2 Sep 2016 By Carol Ryan

Politicians in Dublin face a fiendishly tough choice. Ireland’s coalition government will meet on Sept. 2 to decide whether to appeal the European Commission’s decision to force Apple to pay back 13 billion euros of tax. The problem for an already-weak minority Fine Gael government is that there are legitimate arguments both ways.

Ireland could decide not to appeal the ruling, and take the 13 billion euros in back taxes. But doing so risks hurting the country’s standing with the multinationals that in 2011 provided a quarter of national output. Last year the Irish exchequer took in 6.9 billion euros in corporation tax, and 80 percent came from foreign-owned multinationals, according to domestic revenue figures. Foreign companies employ close to 190,000 people, according to IDA Ireland. These groups would feel Dublin no longer has their back.

With Britain poised to leave the European Union, it’s a dangerous time to disturb a system that finance minister Michael Noonan has said provides “tax certainty to business”. The Irish economy is relatively dependent on trade with Britain and industrial production data already points to slowing exports. It Brexit proves painful, Ireland doesn’t want its multinationals to jump ship at the same time. It also has a powerful backer in the form of the U.S. Treasury, which says antitrust chief Margrethe Vestager has gone beyond her remit.

Fine Gael knows all this. But it also has a job convincing an austerity-weary electorate why it is in its best interest to refuse a multi-billion euro windfall. Worse, the need to suck up to multinationals is less compelling than in the past.

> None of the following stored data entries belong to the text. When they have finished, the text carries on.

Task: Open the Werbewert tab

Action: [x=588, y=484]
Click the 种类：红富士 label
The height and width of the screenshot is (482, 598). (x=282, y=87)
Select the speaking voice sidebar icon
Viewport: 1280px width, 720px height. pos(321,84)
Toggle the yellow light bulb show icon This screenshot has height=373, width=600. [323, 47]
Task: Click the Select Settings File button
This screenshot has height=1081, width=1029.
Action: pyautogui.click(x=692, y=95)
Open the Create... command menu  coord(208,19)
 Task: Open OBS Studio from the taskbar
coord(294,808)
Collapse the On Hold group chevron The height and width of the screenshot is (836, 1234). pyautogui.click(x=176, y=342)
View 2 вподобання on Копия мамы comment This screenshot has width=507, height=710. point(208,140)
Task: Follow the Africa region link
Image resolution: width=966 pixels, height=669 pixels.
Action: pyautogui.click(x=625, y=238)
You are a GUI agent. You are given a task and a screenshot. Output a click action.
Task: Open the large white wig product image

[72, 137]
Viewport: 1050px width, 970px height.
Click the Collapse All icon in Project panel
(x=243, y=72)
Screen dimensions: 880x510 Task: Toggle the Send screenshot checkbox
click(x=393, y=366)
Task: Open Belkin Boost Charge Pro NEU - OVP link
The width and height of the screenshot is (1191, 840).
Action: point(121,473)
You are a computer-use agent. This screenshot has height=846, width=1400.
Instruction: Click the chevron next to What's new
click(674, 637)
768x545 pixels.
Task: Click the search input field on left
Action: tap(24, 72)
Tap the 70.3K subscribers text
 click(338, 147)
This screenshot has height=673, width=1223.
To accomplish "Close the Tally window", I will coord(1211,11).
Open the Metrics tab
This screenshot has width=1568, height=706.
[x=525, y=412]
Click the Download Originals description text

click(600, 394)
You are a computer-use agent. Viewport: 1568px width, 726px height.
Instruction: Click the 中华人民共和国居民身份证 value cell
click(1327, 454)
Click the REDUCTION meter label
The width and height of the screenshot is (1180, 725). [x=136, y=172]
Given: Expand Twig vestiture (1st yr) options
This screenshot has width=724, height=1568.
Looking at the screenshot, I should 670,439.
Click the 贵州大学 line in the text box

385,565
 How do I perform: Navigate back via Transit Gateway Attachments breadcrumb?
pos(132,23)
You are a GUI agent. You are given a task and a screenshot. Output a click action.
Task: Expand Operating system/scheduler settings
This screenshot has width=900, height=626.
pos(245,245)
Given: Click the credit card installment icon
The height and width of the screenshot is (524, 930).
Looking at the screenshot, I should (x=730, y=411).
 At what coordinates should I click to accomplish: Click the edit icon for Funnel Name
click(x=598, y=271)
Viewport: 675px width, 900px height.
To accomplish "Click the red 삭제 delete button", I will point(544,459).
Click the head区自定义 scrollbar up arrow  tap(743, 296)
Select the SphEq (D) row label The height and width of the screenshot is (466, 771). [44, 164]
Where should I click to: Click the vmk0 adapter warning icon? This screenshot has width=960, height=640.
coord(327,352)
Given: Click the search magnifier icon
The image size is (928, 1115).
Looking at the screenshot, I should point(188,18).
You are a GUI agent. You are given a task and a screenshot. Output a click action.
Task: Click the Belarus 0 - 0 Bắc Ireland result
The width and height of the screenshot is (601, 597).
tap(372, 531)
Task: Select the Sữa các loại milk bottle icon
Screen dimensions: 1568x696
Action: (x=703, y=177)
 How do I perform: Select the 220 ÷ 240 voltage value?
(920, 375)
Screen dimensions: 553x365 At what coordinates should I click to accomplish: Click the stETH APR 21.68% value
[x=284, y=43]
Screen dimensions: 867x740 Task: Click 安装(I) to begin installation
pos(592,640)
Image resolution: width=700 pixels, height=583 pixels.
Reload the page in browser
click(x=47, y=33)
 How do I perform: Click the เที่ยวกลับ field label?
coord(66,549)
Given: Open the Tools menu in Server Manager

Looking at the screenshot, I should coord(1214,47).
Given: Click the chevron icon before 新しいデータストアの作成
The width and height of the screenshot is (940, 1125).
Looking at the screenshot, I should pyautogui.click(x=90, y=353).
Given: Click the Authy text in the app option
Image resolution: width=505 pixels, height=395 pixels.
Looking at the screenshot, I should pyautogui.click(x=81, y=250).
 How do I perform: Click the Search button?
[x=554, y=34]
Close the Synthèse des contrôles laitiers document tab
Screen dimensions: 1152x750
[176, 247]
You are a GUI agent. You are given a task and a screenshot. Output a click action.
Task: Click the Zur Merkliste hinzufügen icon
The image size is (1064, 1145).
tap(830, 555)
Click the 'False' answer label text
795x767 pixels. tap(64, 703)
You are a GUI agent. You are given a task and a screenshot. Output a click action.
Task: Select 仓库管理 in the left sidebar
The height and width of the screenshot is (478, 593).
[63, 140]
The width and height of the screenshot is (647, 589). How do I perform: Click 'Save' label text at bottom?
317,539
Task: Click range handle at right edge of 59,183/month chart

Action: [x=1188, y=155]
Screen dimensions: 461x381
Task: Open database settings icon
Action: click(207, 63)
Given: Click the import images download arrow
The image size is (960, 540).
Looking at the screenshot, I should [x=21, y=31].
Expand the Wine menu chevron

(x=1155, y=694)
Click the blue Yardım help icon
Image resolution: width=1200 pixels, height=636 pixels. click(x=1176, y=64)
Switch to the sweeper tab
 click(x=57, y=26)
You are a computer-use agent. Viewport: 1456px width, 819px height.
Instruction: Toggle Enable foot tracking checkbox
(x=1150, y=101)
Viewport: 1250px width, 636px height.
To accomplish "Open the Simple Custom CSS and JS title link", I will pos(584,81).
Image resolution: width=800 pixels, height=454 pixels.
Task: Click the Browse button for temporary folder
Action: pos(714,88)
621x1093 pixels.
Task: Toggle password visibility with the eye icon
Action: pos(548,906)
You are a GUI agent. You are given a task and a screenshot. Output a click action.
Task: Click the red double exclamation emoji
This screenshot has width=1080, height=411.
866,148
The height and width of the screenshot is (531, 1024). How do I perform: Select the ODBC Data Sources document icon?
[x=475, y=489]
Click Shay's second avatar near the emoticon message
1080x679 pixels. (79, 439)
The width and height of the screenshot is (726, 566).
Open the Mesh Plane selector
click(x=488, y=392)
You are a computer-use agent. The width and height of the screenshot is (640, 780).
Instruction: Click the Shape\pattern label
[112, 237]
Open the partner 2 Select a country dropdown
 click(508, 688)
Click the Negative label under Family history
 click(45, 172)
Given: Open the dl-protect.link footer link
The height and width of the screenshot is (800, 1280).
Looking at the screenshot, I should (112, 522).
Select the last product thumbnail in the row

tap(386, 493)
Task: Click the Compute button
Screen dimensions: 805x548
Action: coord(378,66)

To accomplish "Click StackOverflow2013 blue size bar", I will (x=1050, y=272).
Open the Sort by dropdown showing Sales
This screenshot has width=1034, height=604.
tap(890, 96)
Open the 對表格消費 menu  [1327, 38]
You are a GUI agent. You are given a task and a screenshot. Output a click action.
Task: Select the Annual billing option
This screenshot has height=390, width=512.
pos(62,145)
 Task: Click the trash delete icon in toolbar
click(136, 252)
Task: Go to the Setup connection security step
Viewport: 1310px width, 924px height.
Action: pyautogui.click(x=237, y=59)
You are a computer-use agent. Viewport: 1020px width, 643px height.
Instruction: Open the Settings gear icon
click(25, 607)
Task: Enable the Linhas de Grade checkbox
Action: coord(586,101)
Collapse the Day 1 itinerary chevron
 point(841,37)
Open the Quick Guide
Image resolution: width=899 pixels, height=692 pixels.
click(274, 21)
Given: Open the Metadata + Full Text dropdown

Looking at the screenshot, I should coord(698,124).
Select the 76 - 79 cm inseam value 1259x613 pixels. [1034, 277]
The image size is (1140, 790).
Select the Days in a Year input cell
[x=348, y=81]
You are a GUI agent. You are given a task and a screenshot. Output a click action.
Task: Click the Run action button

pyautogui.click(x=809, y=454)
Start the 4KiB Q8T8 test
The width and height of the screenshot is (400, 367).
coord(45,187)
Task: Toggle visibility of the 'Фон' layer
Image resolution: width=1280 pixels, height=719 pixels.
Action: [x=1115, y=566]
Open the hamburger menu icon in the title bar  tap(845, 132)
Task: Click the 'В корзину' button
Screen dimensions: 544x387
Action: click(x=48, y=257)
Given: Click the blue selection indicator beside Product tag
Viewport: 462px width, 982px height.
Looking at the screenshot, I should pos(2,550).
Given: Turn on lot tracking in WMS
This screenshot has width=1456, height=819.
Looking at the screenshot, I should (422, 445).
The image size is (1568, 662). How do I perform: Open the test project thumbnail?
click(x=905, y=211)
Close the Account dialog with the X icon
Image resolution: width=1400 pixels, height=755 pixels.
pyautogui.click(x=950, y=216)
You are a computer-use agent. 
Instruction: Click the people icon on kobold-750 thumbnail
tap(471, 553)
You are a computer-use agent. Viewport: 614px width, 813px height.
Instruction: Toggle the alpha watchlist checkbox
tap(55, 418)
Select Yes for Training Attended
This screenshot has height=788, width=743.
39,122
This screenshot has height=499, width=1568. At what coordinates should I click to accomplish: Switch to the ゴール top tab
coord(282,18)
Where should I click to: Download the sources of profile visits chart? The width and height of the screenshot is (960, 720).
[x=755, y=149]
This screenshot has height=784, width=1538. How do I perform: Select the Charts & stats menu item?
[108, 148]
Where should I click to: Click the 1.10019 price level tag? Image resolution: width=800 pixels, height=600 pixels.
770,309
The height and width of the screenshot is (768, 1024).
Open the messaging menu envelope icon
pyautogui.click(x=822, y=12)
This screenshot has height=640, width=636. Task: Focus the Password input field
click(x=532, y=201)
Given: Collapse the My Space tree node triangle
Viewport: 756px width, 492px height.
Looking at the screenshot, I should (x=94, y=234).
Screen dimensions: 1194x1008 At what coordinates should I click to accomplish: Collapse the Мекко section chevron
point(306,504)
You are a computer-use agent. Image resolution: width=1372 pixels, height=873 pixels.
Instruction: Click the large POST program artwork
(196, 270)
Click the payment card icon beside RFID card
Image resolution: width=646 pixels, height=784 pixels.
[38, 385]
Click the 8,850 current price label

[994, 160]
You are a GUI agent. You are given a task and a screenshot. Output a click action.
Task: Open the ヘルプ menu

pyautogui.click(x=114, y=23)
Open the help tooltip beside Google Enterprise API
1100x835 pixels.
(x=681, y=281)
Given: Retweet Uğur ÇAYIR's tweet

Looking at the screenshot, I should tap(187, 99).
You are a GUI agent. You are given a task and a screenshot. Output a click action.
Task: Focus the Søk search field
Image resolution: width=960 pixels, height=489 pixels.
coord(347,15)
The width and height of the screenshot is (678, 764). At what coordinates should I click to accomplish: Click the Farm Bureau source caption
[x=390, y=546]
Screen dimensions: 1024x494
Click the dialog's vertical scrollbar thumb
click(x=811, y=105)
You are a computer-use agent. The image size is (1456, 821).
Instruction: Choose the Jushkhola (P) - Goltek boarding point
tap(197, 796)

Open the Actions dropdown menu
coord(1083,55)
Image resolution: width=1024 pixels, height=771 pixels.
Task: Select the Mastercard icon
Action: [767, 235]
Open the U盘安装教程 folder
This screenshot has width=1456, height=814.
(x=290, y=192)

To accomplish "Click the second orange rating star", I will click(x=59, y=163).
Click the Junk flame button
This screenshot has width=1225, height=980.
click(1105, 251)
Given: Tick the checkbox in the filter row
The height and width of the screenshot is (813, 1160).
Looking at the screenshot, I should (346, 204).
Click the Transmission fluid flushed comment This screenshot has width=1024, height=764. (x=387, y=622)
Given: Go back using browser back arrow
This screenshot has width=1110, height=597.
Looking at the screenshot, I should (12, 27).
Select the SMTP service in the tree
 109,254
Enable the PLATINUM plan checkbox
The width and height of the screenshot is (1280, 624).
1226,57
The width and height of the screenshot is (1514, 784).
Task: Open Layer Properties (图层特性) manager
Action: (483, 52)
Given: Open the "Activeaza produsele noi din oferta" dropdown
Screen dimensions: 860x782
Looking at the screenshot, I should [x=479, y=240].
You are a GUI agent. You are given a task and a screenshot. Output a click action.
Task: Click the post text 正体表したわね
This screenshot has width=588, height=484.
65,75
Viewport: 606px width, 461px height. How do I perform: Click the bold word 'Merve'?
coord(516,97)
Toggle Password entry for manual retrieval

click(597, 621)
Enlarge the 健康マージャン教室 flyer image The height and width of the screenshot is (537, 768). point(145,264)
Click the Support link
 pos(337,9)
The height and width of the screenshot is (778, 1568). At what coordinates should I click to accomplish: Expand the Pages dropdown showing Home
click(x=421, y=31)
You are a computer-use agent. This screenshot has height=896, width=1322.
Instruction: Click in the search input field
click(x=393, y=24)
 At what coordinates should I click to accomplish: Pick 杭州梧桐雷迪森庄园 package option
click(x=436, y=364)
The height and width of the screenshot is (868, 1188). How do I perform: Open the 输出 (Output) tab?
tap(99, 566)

Changes to laws made in 2014 whereby companies incorporated in the country have to be tax resident closed off some of the tax massages used by multinationals. Importantly, the changes haven’t resulted in an exodus – in fact, corporation tax take was up nearly 50 percent year-on-year in 2015. With one of the lowest headline corporate tax rates in Europe, along with an English-speaking and well-educated workforce, Dublin can reasonably ask where else Apple and its peers can go.

If Dublin appeals, a quick legal outcome looks unlikely. Many European Court of Justice cases grind on for 18 months. That’s a long time to reflect on turning down 13 billion euros.